The answer’s complex: Supply chain adaptation to climate change
Cyclone Debbie in March pushed mining commodity customers to look elsewhere as major rail lines and mines in Queensland were shut.
The cyclone also damaged 20% of winter crops and we’re still feeling the impact in fruit and vegetable prices.
With the current Atlantic hurricane season in unprecedented full blast and predictions of more frequent, intense weather events associated with continuing climate change, it begs the question: How can supply networks for key commodities like food and minerals continue to function in the face of catastrophic natural events?
Long supply chains in a global market
Today’s global markets make for increasingly long and more complex supply chains to reach distant domestic and international markets.
To reduce handling costs and time-to-market, many businesses have tried to simplify and shorten these supply chains to make them leaner and more efficient – an approach that some businesses also use to reduce carbon emissions.
But this approach can have its problems.

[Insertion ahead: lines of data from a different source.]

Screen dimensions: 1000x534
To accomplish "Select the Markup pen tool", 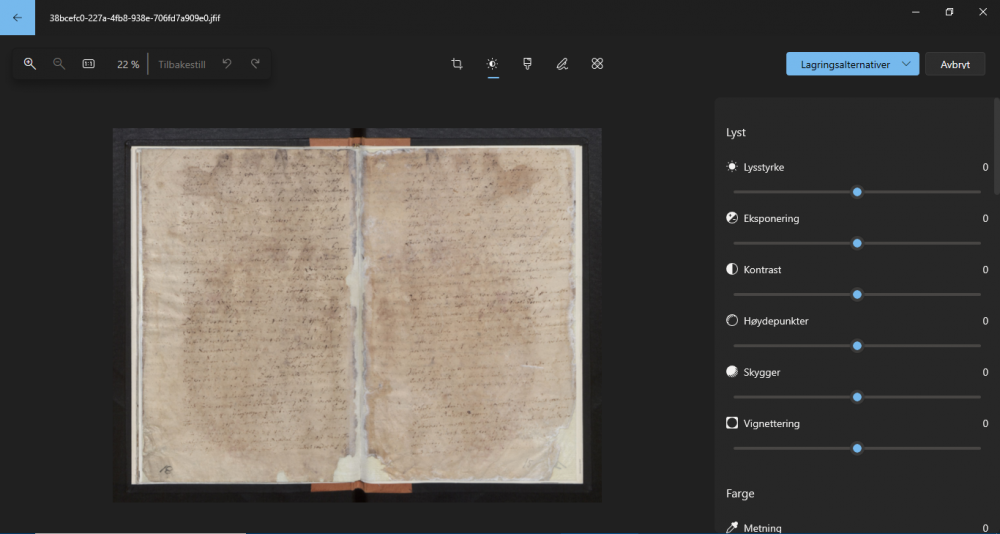I will coord(562,64).
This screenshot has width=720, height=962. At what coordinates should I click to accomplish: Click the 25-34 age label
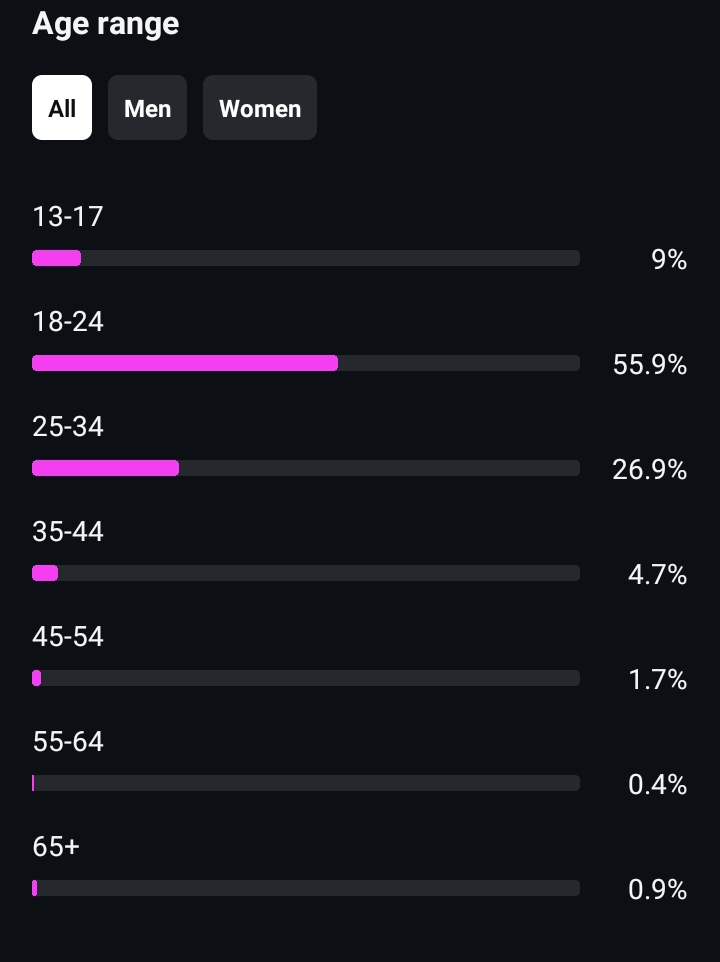coord(67,426)
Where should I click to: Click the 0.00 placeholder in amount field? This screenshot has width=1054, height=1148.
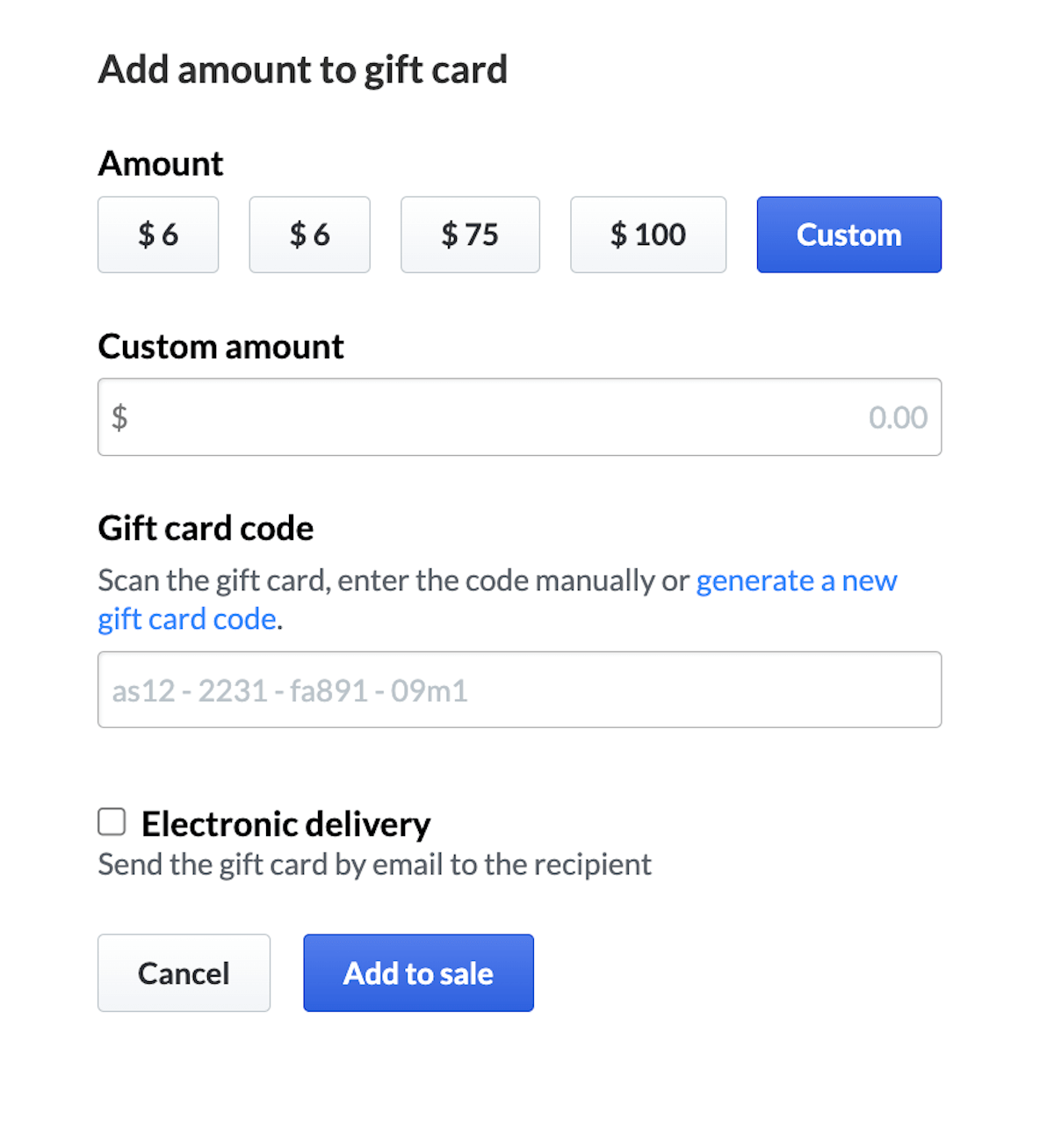[897, 417]
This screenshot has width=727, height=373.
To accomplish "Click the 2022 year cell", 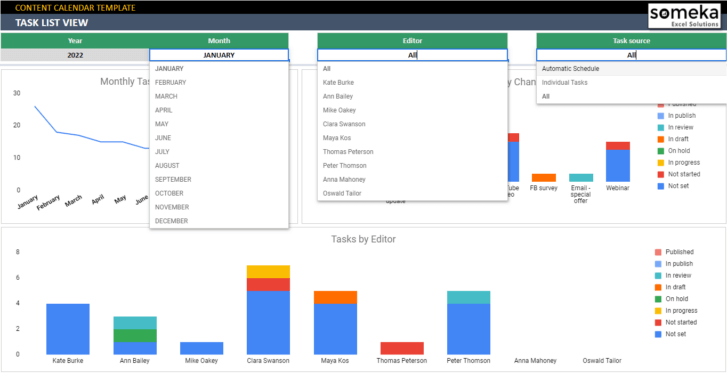I will [x=75, y=55].
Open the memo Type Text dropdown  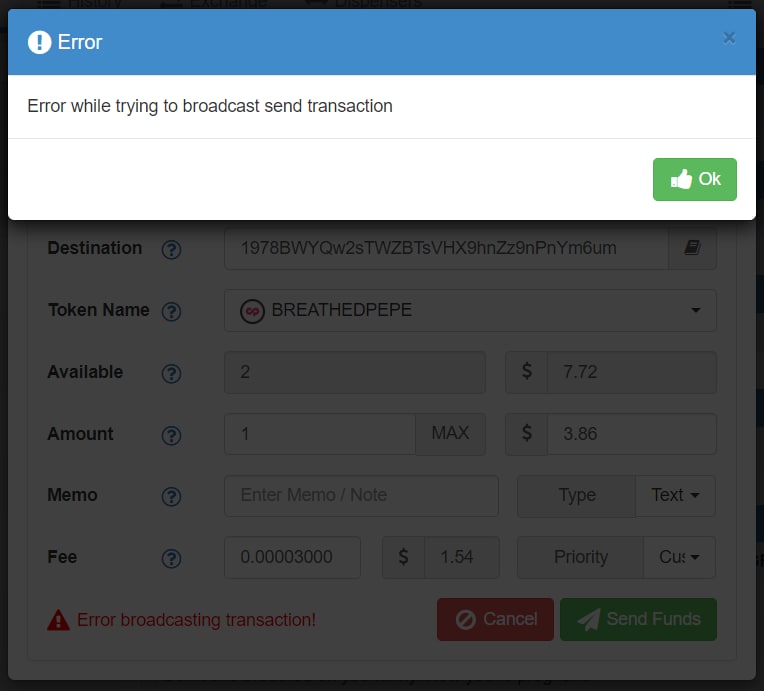click(x=675, y=496)
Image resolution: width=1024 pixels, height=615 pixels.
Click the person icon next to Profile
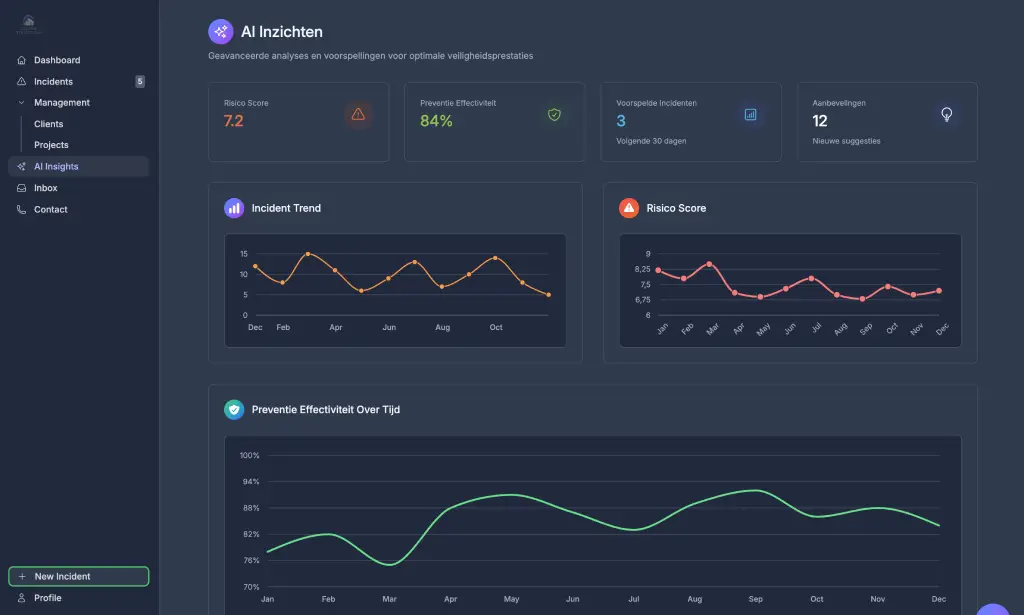[22, 598]
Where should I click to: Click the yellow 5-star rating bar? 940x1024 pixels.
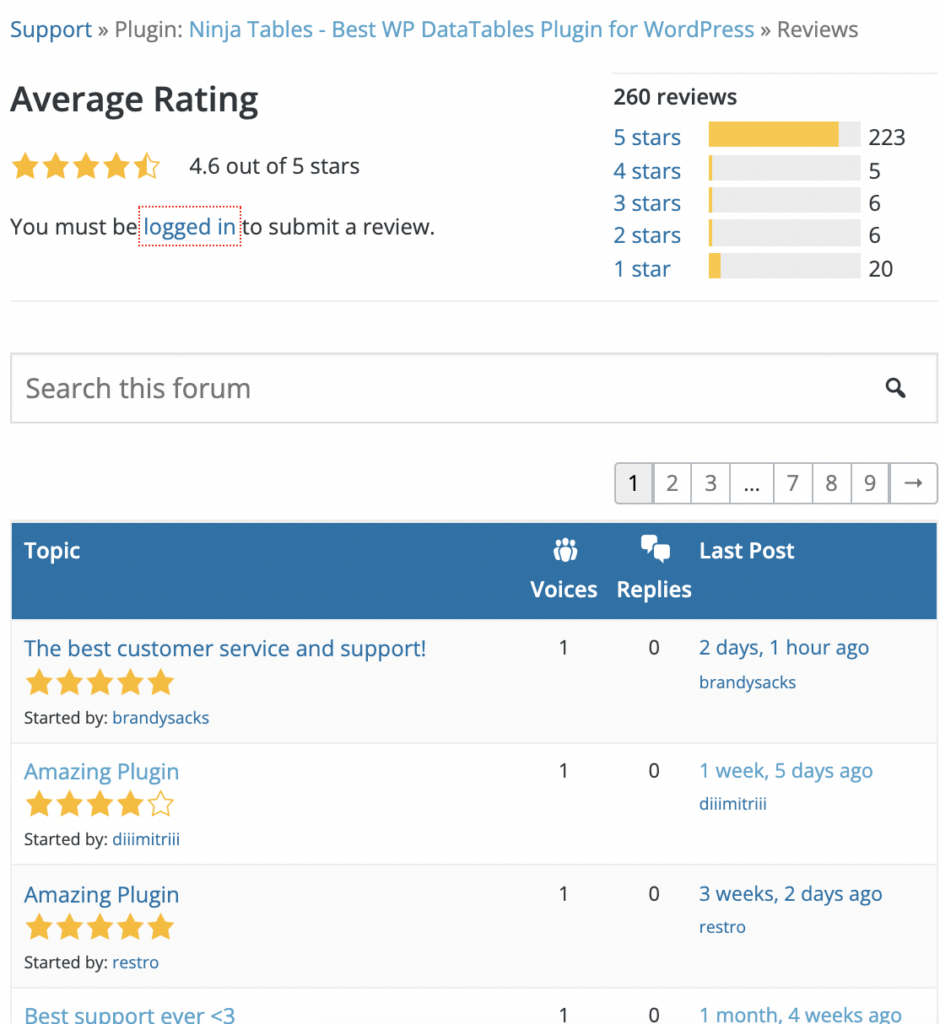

When a supply network has been pared right back to become ‘extra lean’, sudden events such as severe weather can massively disrupt the flow of goods.
What will happen, for example, when 1-in-100-year floods occur every 20 years, or even every 3 years, damaging crops and mines, blocking roads and railways, causing power disruptions, and shutting down processing and shipping operations? Will any of our supply chains work?
Simple vs complex
Together with colleagues with expertise in climate adaptation, ecological modelling, agriculture systems, geology, social science and marine sciences, Dr Lilly Lim-Camacho and Dr Eva Plaganyi-Lloyd simulated climate-related disruptions to six different supply chains in Australia’s fisheries, agriculture and mineral sectors in their most recent research.
They wanted to compare a ‘complex’ supply chain with a ‘simple’ one for each of the three sectors. Relative to simple supply chains, complex ones have more ‘nodes’ – where the sourcing, processing, handling and distribution of goods happens – and more ‘links’ in the form of transactions between nodes.
The supply chains that the team selected from the three sectors were:
- fisheries: the Western Australian western rock lobster fishery (simple), and Northern Australia’s prawn fishery (complex)
- minerals: diamond production from Argyle, WA (simple), and iron ore production from the Pilbara region, WA (complex)
- agriculture: irrigated rice production (simple) from the Riverina irrigation area, and a mix of irrigated and dryland rice production from both the Riverina and smaller, non-irrigated catchments in northern NSW and Queensland (complex).
Diversity adds resilience
Critically, the results of the modelling showed that more complex, more diverse supply chains, with a large number of nodes and links, tend to have more resilience to the extreme weather events predicted under climate change.
Dr Lim-Camacho notes that this finding runs counter to commonly accepted business management practice that simpler supply chains are better for business.
“For a long time, businesses designed supply chains to make them more efficient, in terms of reducing time lags, so they made them super-lean. They also simplified them, which seemed to be a good idea,” Dr Lim-Camacho says.
“In light of our research on unpredictable climate disruptions, those simple supply chains appear to be more at risk than more complex and diversified ones.”
But there are limits to climate adaptation.
“The results also show that all chains, regardless of complexity, will have diminished resilience as disruptions become more frequent, particularly if key elements are impacted on an annual basis,” she adds.
“The extreme climate-driven events we modelled are the ones that change systems. If these occur repeatedly, they have the potential to wipe out industries, because of the damage they do to supply chains.”
The weakest link
The CSIRO research highlighted the importance of identifying ‘key elements’ – for example, an airport, or a remote road or rail link – that are more sensitive to disruption than other elements within the supply chain.
“It’s the node or link that, if affected, will disrupt the whole supply chain disproportionately more than the other elements,” says Dr Lim-Camacho. “If you keep affecting that one, you’re more likely to break down the whole chain.”
As well as identifying the critical role of key elements, Dr Lim-Camacho’s team developed four key metrics or indices that businesses could use to monitor and assess the performance of supply chains before and after climate-related disruption.
The four metrics were evenness, resilience, continuity of supply and climate resilience.
Together with the key element metric, these indices provide a clearer picture of how a supply chain might perform under disruption.
Opportunity for industry
Dr Lim-Camacho hopes to apply both these findings – the notion of key elements, and the use of the four metrics to assess resilience – to develop decision-making tools that industry could use to redesign and monitor supply chains to better adapt them to climate change.
“Too often, businesses learn from experience if, and how, their supply chains can withstand and recover from cyclones, storms, floods or drought, transport, with little insight on proactively developing climate-resilient supply chains,” she says.
“By looking at supply chains more systematically, we’ve identified some metrics that can be monitored and reported on, and have a conversation around them.
“We’d like industry to take on the application of this work, because in the end, it’s in their interest to keep their supply chains resilient and adapted in a changing climate.”